AT CORPORATE-RUN FACILITY
by Sharon Rondeau

(Dec. 6, 2016) — On Sunday morning, The Post & Email received a comment from the relative of an inmate at the Trousdale Turner Correctional Center (TTCC) operated by the private company CoreCivic, previously known as Corrections Corporation of America (CCA) alleging that the troubled facility has been in “lockdown” since Thanksgiving Day, November 24.
The comment became the substance of an article published later that day and was sent to Tennessee Department of Correction (TDOC) Communications Director Neysa Taylor, from whom we received no response.
On Tuesday afternoon, a comment on the same topic was submitted, now published below Sunday’s article and alleging that a “riot” took place at TTCC on Thanksgiving.
It is typical for prisons to impose a state of “lockdown” following a gang uprising, as in the July 24, 2015 incident at NWCX. TTCC has been reported to be in an almost continuous state of lockdown since early spring, when The Post & Email began receiving letters from inmates transferred there from other Tennessee facilities.
We then sent the comment to Taylor in the following message:
At 1:24 p.m. EST, we received the following response from Taylor, copied to another TDOC spokeswoman, Alison Randgaard:
There was no riot on Thanksgiving.
Randgaard is assigned to “Middle and West Tennessee.”
TTCC is located in Hartsville, Trousdale County, in the northern-middle section of the state. It opened its doors last January, although new admissions were temporarily suspended in mid-March after the TDOC cited it for deficiencies and possible excessive use of force on the part of a correction officer against an inmate.
The dozens of letters The Post & Email has received allege the following conditions within the prison (this list is not exhaustive):
- unsanitary conditions
- minimum-security inmates housed with maximum-security inmates
- a lack of basic supplies
- previously-allowed personal beard-trimmers confiscated by staff without explanation
- gang fights
- severe understaffing
- no access to the law library
- cold food often served well beyond normal mealtime and at times, no meals at all
- medications dispensed only sporadically
- no employment opportunities
- no recreation time
- nearly continuous 23-hour lockdown
- thefts
- assaults
- deaths
- gang members running the prison
When an inmate is a member of a gang, he is termed “affiliated.”

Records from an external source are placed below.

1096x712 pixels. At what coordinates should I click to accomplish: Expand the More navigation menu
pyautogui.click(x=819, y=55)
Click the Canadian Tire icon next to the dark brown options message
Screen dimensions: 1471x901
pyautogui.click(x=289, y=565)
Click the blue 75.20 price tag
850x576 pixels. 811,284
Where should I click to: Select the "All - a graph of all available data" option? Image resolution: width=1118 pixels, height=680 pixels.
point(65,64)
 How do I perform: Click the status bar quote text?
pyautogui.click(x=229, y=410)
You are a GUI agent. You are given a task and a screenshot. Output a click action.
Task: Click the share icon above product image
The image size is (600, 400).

In late May, a relative of a TTCC inmate predicted that “Something’s going to happen” at the prison based on the perilous conditions inside. At approximately the same time, WKRN Channel 2 reported contraband provided to at least one TTCC inmate, who was using it to post material to a Facebook page. “News 2 uncovered the page while investigating complaints from former employees about work conditions, training, and safety concerns inside the Corrections Corporation of America (CCA) facility,” the station’s website reported.
Mail arriving from TTCC inmates to this publication has fallen considerably over the last several weeks. In the following letter received from a minimum-security inmate on Tuesday, he makes reference to “what happened on Thanksgiving Day” without elucidating. The Post & Email will be inquiring of the inmate, whose accounts of prison life at the facility have been considered very reliable, the details behind his reference.
Though water-damaged, the letter is quite readable to this writer. However, scanning the pages revealed the extent of the damage, making it difficult to read in electronic format. Therefore, The Post & Email has reproduced the inmate’s salient points which describe a December 1 interview conducted by a CoreCivic employee.
The snip reads:
But I saved you the “BEST” for last. The CCA – Core Civic Cooperate [sic] lady came here yesterday to do a survey about this prison. 12-01-16 I spoke with that lady.
Well they picked me (smiley face) as one to voice my concerns.
The snip reads:
Well I gave her the whole truth and nothing but the truth
She asked did I feel safe from the gangs I said no. She ask why. I said staff caters to them allowing them to be so called Rock Men to assist in helping lock down.
She ask is there any illegal things going on. I said this place is full of drugs.
Then work she ask about I said what work.
I said TOMIS shows I have a job but I do not go to class nor do I get paid and we do not even have a instructor.
She went on to rec time. I laughed I said we do good to get rec in the outside cages that are death traps 2 per month.
[TOMIS] is Tennessee’s electronic inmate record system, which is available to the public.
She said are the officer approachable I said in most cases No.
I told her what occurred on Thanksgiving Day.